Stage Inference Example with Python SDK

Stage Inference Example with Python SDK#

This example demonstrates how to use the Python SDK to upload a dataset to a stage, submit a batch inference job, and download the results.

from materialized_intelligence.sdk import MaterializedIntelligence

mi.set_api_key("your_api_key") # you can skip this if you set your key via `mi login`

# create a stage
stage_id = mi.create_stage("your_stage_id")
print(f"Created stage with ID: {stage_id}")

# Let's upload some files to the stage. In this case, the two files are in the same directory as this script.
# Both have the same schema, that looks like:
# {
#     "id": int64,
#     "prompt": string,
# }
mi.upload_to_stage(stage_id, ["file1.parquet", "file2.parquet"])
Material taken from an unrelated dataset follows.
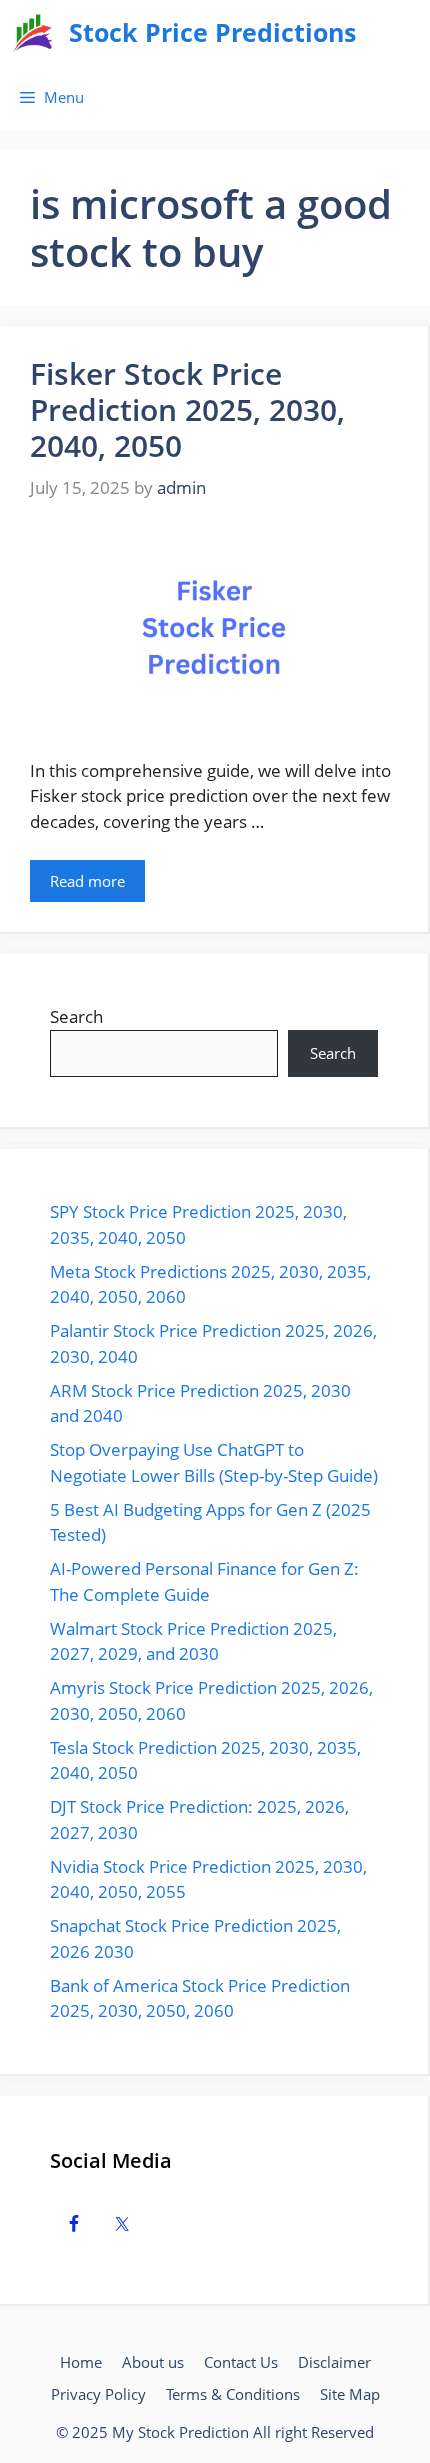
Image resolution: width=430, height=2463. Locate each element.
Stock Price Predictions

system_prompt = "Label the following text as positive or negative."

json_schema = {
    "type": "object",
    "properties": {
        "label": {"type": "string", "enum": ["positive", "negative"]}
    },
    "required": ["label"]
}

# submit a batch inference job
mi.infer(stage_id, column="prompt", model="llama-3.2-3b", system_prompt=system_prompt, json_schema=json_schema, job_priority=1)

You can either poll for the status of the job, or periodically check in via mi jobs status <job_id> in the CLI.

Once the job is done, you can download the results:

import materialized_intelligence as mi

stage_id = "your_stage_id"

# download the results, which will be in the output_dir directory, and will be named the same as the files in the stage.
mi.download_from_stage(stage_id, output_path="output_dir")

# you can inspect the inference results

df = pl.read_parquet("output_dir/*.parquet")

for row in df.iter_rows(named=True):
    print(f"prompt: {row['prompt']}, label: {row['inference_result']['label']}")
    break